───── VORGEGEBENER TEXT ─────

Ausgehend von seiner Doppelrolle als Mitarbeiter der Generali Deutschland AG und als ehrenamtlicher Vorstand der Stiftung Bürgermut diskutierte Uwe Amrhein mit den Sessionteilnehmenden die Vor- und Nachteile des Sammelns großer Datenmengen für die Zivilgesellschaft.

Was überwiegt? Der potenzielle kollektive Nutzen, der sich aus der Sammlung und Verwertung großer Datenmengen für die Zivilgesellschaft ergeben würde oder eine mögliche Belastung des Einzelnen durch die Informationen, die über ihn vorliegen? Mit dieser Frage eröffnete der Sessiongeber die Diskussionsrunde.

Ausgangspunkt der Überlegung war ein neues Bonusprogramm des Versicherers Generali, das die Kunden zum Datensammeln und -teilen einlädt und für das der Versicherer den Big Brother Award als „Datenkrake“ erhielt. Das Generali-Programm belohnt gesundes bzw. risikoarmes Verhalten und bestraft Negativenfaktoren nicht. Die Daten werden freiwillig gesammelt, und die eingesetzten Geräte wie z.B. Fitnesstracker erfreuen sich auch abseits von Bonusprogramm großer Beliebtheit.
Trotzdem ergibt sich alleine aus der Belohnung von Fortschritten die Frage, ob man Menschen überhaupt einer datenbasierten, vergleichenden Wertung unterziehen und dadurch alternative Lebensformen abwerten dürfe.

Mehrere Personen sitzen in einem Stuhlkreis.

Andererseits birgt das Aggregieren von Daten große Potenziale: Risiken können besser eingeschätzt und reduziert werden, künftige Bedarfe könnten prognostiziert werden, was vor allem in der Pflege einen hohen kollektiven Nutzen bringen könnte. Auf der anderen Seite ist kaum ein gesellschaftlicher Bereich so sensibel wie die Pflege.
Die Big-Data-Diskussion ist genau deshalb so schwierig, weil es für die Datensicherheit bisher keine befriedigenden Lösungen gebe: So wie sich der kollektive Nutzen mit der Menge der gesammelten Datenmenge vervielfacht, vervielfacht sich auch die Missbrauchsgefahr.

Transparenz in der sozialen Arbeit
Ein Teilnehmer warf ein: Die verbreitete Meinung, dass nur die Verwaltung und Unternehmen zu Transparenz verpflichtet sind, ist ein falscher Ansatz. Wie könnten zivilgesellschaftliche Organisationen die eigene Arbeit transparent darstellen, ohne dabei übermäßig Informationen über Stakeholder zu sammeln. Aus dieser Perspektive wäre es sogar egoistisch, das Sammeln von Daten zu verbieten. Eine Teilnehmerin meinte, Daten werden erst durch ihre Zuordnung zu Personen wertvoll, was kleinere zivilgesellschaftliche Organisationen gar nicht leisten könnten. Das Ziel in vielen Organisationen ist daher nach wie vor Datenarmut, auch weil die Datensicherheit nicht gewährleistet werden kann.

───── DATEN ZUR AUSWERTUNG ─────

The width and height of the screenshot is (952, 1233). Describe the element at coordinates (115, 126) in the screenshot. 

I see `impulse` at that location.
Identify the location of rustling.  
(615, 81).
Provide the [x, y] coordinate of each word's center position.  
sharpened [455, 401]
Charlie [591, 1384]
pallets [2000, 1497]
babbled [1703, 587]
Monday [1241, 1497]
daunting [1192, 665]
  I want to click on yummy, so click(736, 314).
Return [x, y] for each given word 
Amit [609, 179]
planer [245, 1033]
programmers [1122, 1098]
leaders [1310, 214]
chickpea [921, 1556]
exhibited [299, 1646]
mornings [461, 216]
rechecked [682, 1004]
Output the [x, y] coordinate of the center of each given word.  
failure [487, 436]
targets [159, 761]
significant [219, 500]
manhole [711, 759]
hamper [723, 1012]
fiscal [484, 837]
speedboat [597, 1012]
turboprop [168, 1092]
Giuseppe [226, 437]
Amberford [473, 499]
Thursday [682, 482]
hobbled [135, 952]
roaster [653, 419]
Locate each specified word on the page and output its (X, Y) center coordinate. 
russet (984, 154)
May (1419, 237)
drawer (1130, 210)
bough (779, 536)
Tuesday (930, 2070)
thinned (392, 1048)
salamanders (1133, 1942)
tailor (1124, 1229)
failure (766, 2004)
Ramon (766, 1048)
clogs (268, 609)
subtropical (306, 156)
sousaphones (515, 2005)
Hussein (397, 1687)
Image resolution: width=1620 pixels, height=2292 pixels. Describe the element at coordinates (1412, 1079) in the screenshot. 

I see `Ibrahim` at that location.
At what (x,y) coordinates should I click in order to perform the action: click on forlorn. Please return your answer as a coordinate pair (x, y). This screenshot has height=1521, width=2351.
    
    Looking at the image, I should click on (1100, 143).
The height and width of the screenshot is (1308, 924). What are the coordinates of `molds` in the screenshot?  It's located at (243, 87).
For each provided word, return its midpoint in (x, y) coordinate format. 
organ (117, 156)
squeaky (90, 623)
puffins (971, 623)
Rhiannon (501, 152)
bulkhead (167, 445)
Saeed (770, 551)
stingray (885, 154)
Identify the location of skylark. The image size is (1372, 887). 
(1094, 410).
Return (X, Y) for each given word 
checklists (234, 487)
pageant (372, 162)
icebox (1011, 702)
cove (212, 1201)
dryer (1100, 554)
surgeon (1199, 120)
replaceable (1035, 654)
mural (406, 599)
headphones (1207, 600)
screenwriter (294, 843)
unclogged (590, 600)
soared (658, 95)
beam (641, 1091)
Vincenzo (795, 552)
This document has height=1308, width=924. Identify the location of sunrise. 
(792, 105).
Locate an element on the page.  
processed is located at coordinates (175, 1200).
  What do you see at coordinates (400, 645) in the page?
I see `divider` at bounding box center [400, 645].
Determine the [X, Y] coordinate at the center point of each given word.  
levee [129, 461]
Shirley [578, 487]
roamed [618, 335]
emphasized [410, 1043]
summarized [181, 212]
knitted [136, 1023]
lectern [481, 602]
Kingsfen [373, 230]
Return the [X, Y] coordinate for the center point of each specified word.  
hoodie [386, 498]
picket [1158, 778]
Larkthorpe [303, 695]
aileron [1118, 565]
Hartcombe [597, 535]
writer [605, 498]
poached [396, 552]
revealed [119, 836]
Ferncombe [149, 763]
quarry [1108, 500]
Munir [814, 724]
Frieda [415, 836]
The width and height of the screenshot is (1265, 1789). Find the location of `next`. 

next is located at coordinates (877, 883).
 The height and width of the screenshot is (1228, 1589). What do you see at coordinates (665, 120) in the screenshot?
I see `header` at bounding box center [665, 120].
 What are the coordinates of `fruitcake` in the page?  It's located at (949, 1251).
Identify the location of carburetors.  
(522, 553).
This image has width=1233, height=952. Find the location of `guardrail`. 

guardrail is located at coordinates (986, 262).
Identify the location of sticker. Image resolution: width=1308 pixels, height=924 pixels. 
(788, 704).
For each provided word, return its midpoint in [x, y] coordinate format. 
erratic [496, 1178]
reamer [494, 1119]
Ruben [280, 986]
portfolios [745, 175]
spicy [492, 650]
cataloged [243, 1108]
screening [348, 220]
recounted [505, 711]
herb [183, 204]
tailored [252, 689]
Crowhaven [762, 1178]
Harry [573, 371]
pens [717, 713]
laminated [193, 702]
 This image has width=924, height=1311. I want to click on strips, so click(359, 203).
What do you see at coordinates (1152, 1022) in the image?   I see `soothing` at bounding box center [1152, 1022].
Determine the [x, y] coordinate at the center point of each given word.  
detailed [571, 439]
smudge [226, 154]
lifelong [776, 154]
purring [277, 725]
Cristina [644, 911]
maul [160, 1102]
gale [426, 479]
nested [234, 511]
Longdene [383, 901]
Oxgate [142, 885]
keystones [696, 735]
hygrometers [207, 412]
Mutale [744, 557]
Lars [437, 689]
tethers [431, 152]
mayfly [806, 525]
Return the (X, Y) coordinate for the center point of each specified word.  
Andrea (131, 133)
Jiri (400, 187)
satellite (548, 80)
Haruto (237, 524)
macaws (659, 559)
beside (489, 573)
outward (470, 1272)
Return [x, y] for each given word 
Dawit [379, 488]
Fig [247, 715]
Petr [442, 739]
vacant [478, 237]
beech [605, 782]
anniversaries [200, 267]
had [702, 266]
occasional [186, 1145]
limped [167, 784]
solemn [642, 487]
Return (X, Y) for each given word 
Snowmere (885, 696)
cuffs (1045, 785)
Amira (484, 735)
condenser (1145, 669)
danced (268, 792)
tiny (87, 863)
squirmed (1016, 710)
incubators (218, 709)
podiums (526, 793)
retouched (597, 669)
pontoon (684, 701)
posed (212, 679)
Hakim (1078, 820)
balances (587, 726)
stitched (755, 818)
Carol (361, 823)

─────

* **ZU BEARBEITENDE AUFGABEN**:
A: Welche Auszeichnung bekam der Versicherer Generali laut dem Text über Big Data und Zivilgesellschaft für sein Bonusprogramm?
B: Führe den Text über Big Data und Zivilgesellschaft nach seinem letzten Satz weiter.
Die Einträge spielen für die Aufgaben keine Rolle.

* **LÖSUNGEN**:
A: Den Big Brother Award als „Datenkrake“.

B:
Problematisch ist, so eine andere Teilnehmerin, in der Regel nicht die interne Auswertung von Daten, sondern dass man einen weit höheren Nutzen hätte, wenn diverse Daten zusammengeführt würden. Dann besteht aber die Gefahr von Konsequenzen für Einzelne, z.B. eine Einschränkung der Kreditfähigkeit, beschränkter Zugang zu bestimmten Informationen u.ä.

Digitalisierung – (k)ein Thema der Zivilgesellschaft?
Viele zivilgesellschaftliche Organisationen, so die Gruppe, hinken hinterher. Der Bereich digitales und technisches Fachwissen ist komplett unterfinanziert. Es gibt noch nicht einmal die Kompetenzen, um diese Fragen überhaupt zu diskutieren. Eine Teilnehmerin bekräftigte: Förderer sollten gezielt in jene Organisationen investieren, die dieses Wissen haben. Denn Themen wie künstliche Intelligenz haben jede Menge mit zivilgesellschaftlichem Engagement zu tun – Digitalisierung bietet auch Chancen, gerade im sozialen Bereich.
Die Marginalisierung zu einem Randthema muss aufhören, so auch der Sessiongeber. Zu viele Organisationen geben sich mit der Suche nach geeigneten Tools zufrieden und stellen nur kleinteilige Fragen wie „Wie bekommen wir mehr Nutzer auf Facebook?“ Dabei geht es doch um viel mehr.

Am Ende der Session stehen mehr Fragen als Antworten im Raum:
• Was macht das Sammeln großer Daten mit uns als Gesellschaft?
• Müssen wir neue Guidelines aushandeln?
• Müsste eine zentrale, „neutrale“ Institution zur Verwaltung von Daten geschaffen werden – und wären in diesem Fall die Daten überhaupt sicherer?
• Warum ist die Digitalisierung nicht schon längst ein Thema für zivilgesellschaftliches Engagement?
Einig waren sich die Teilnehmenden vor allem in einem Punkt: Die Diskussion sollte nicht mehr wie bisher größtenteils den Unternehmen überlassen werden, sondern auch verstärkt in der Zivilgesellschaft geführt werden.